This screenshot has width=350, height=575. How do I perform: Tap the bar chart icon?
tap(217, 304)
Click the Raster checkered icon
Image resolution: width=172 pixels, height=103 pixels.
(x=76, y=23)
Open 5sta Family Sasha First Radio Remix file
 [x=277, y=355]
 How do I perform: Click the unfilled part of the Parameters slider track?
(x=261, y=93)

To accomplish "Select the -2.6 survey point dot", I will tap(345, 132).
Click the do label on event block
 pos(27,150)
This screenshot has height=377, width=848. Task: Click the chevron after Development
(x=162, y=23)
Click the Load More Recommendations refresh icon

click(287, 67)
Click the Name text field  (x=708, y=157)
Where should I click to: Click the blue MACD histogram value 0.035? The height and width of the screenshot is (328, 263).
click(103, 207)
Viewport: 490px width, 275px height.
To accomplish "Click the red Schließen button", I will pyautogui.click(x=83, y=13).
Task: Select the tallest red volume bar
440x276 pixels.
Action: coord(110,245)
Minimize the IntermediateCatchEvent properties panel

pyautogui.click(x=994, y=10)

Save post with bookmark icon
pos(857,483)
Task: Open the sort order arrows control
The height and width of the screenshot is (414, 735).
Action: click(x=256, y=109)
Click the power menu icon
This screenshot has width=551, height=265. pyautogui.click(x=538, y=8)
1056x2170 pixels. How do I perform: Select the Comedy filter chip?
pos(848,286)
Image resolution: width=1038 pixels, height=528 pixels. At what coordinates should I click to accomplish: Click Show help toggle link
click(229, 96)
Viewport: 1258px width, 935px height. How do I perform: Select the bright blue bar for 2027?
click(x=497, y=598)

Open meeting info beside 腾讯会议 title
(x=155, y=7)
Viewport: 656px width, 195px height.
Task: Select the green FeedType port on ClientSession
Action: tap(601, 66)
════════════════
- ASSIGNMENT -
Could you return every record above exactly as written?

- RESPONSE FOR THIS EXERCISE -
This screenshot has width=350, height=575. How do I perform: Tap the bar chart icon?
tap(217, 304)
Click the Raster checkered icon
Image resolution: width=172 pixels, height=103 pixels.
(x=76, y=23)
Open 5sta Family Sasha First Radio Remix file
 [x=277, y=355]
 How do I perform: Click the unfilled part of the Parameters slider track?
(x=261, y=93)

To accomplish "Select the -2.6 survey point dot", I will tap(345, 132).
Click the do label on event block
 pos(27,150)
This screenshot has height=377, width=848. Task: Click the chevron after Development
(x=162, y=23)
Click the Load More Recommendations refresh icon

click(287, 67)
Click the Name text field  (x=708, y=157)
Where should I click to: Click the blue MACD histogram value 0.035? The height and width of the screenshot is (328, 263).
click(103, 207)
Viewport: 490px width, 275px height.
To accomplish "Click the red Schließen button", I will pyautogui.click(x=83, y=13).
Task: Select the tallest red volume bar
440x276 pixels.
Action: coord(110,245)
Minimize the IntermediateCatchEvent properties panel

pyautogui.click(x=994, y=10)

Save post with bookmark icon
pos(857,483)
Task: Open the sort order arrows control
The height and width of the screenshot is (414, 735).
Action: click(x=256, y=109)
Click the power menu icon
This screenshot has width=551, height=265. pyautogui.click(x=538, y=8)
1056x2170 pixels. How do I perform: Select the Comedy filter chip?
pos(848,286)
Image resolution: width=1038 pixels, height=528 pixels. At what coordinates should I click to accomplish: Click Show help toggle link
click(229, 96)
Viewport: 1258px width, 935px height. How do I perform: Select the bright blue bar for 2027?
click(x=497, y=598)

Open meeting info beside 腾讯会议 title
(x=155, y=7)
Viewport: 656px width, 195px height.
Task: Select the green FeedType port on ClientSession
Action: tap(601, 66)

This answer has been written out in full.